Phil’s hand, which had been reaching in my direction, steers itself to her notes and adds his. Two hundred dollars. The top bill is askew and he tidies it.
‘Is that...’ he says in the direction of the notes. He shrugs, pulls another twenty from his wallet and sets it on the pile.
It was a casserole, the kind of meal celebrity chefs regularly spruik in supermarket ads as costing under five dollars a head. We’ve all seen those ads. In this case, I bought good beef and the cost was closer to ten. Thirty dollars all up.
They’re both waiting, eyes on the cash and on me. Phil is smiling. His teeth gleam like a dentist’s should, white but not crazy white. He told me at a family barbecue that they’re three shades whiter than they once were. Who counts these things? They look natural though. They’re a good advertisement for his work, or the work of one of his colleagues.
It’s up to me to speak. To Natalie and Phil, to the pile of cash that has barged in and is staring me down.
‘This’d all feel a bit more normal if there was poker involved.’
‘Well...’ Phil folds his wallet shut and makes a show of it going back in his pocket.
He’s giving me the wide-eyed look, forehead furrowed like a small ploughed field. He smiles, shows me again with his sausagey fingers that the money is on the table, waiting, mine. If I don’t take it soon he will tell me to take it. And when I do take it, he will feel better about himself and about being rich in the company of someone without prospects.
‘Right.’ I pick up the money in both hands, fold it and put it in my pocket. ‘Good. Glad you liked it.’
‘Great,’ he says, though nothing is.
He glances at Natalie, who nods and smiles back. Phil looks pleased with himself, keeps that look on his face. Some time today, while I’ve been scanning employment sites or plodding through the making of an unremarkable casserole, or getting brilliant ideas about clearing a few leaves from the pool, they have talked. They have been working out how to give me money.
On the street, the cash in my pocket is just money again, no different from any other notes but for the specifics of the serial numbers. That’s what I tell myself. That it isn’t marked in some way that would signal dire straits or entrenched failure the moment I go to spend it.
I am thirty-two and might be anyone, anything.

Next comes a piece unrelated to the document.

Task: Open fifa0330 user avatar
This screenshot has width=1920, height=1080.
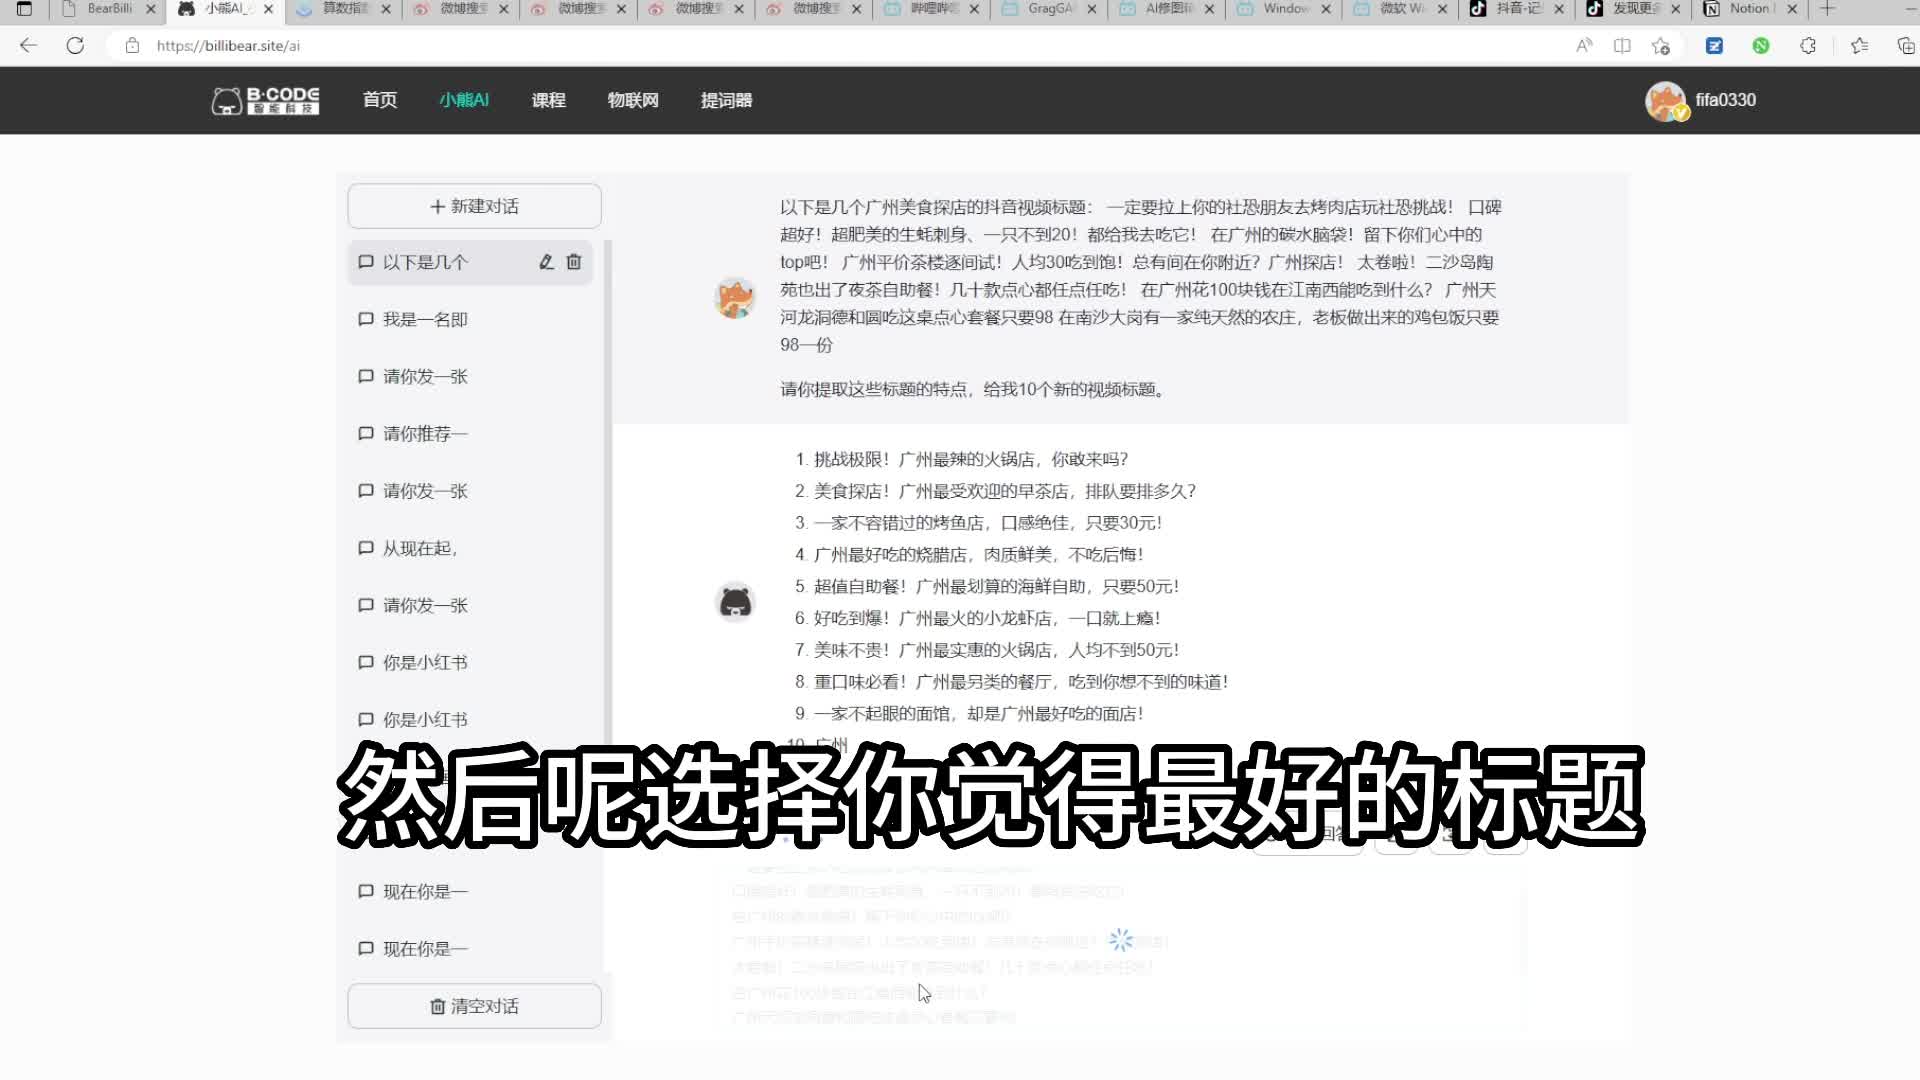Action: coord(1665,101)
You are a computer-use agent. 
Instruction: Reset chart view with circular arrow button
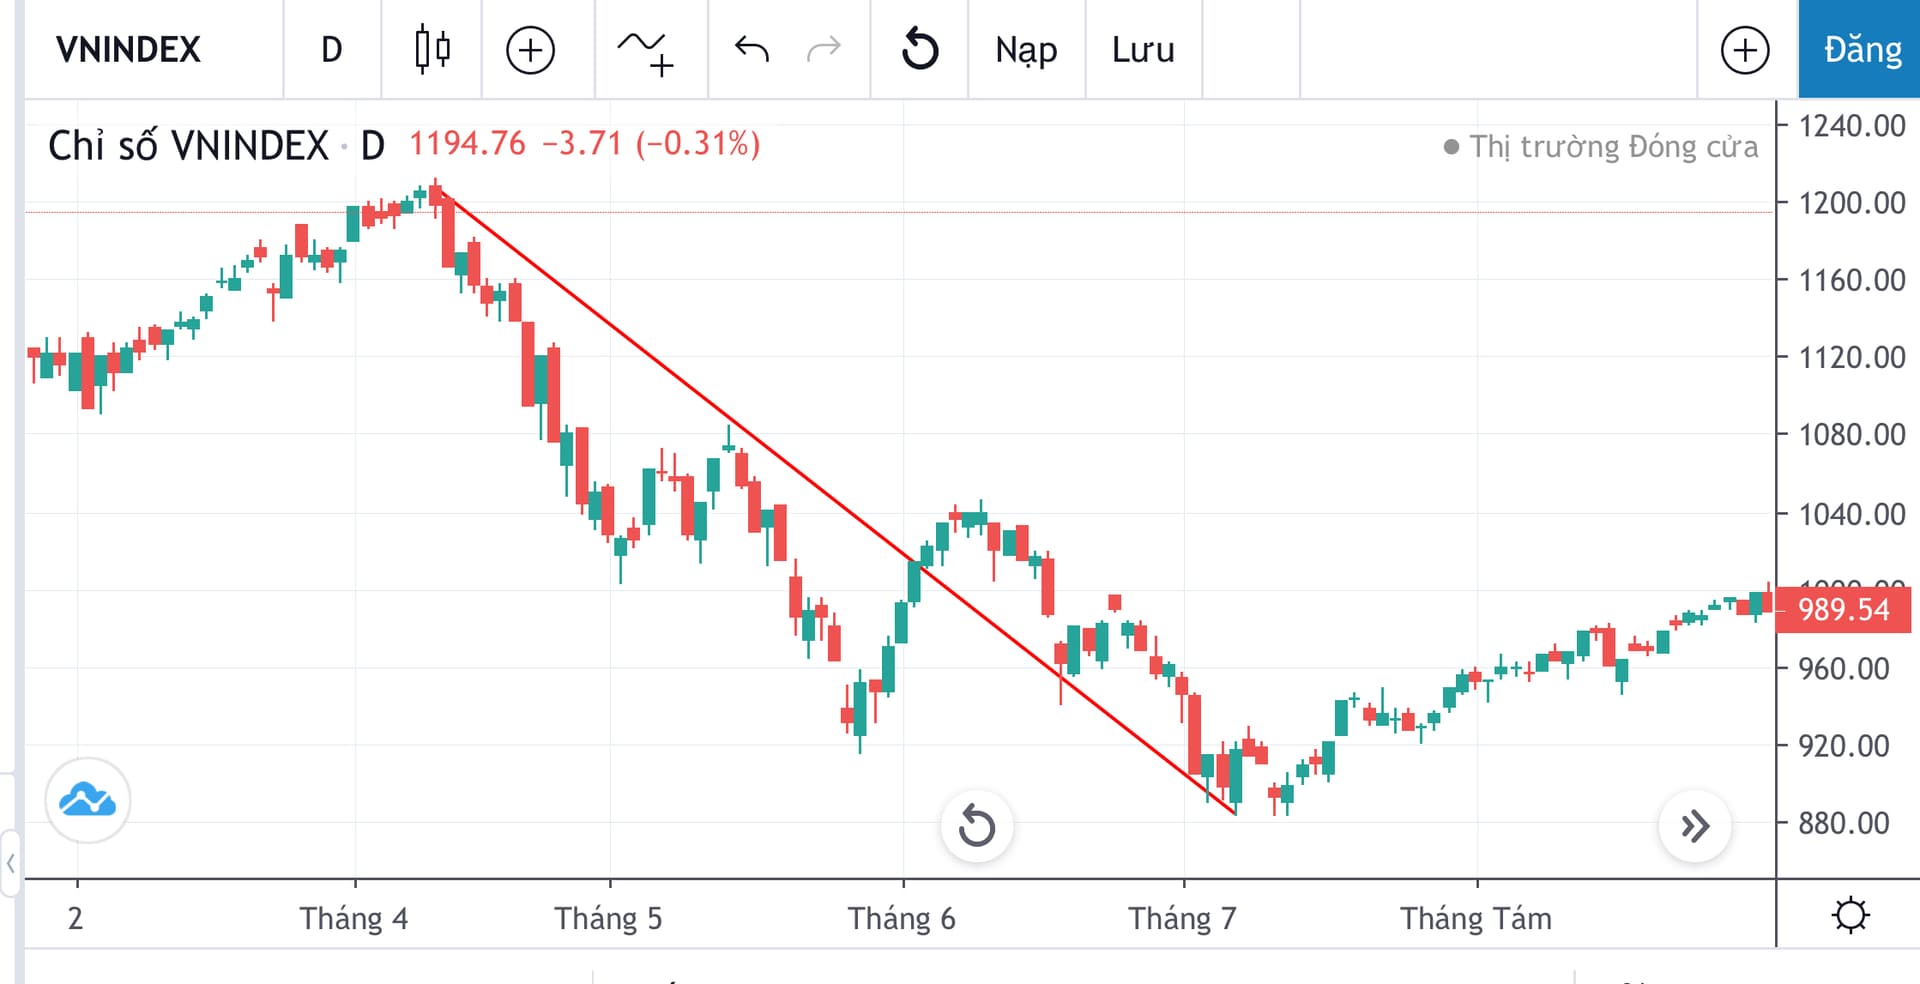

Two students pass me speaking Mandarin or Cantonese, the blue-white glow of phone light on their shirts as they both work on text messages or check a map app.
I would have settled for acknowledgment of the casserole. Not some false remark about it being brilliant—just something to note it as a decent normal act, a guest making a contribution.
A guy a few years older than me walks by, head down, with takeaway containers stacked in a plastic bag. At a window table in the Indian restaurant, a woman with a ponytail and a blunt black fringe throws her head back and laughs. She has a Corona in one hand, wedge of lime in the top. Next door, the drycleaner is folding up her street signs and taking them in for the night. In the window there are rows of garments bagged in plastic and awaiting collection— featureless dark suits, one after another, one wedding dress.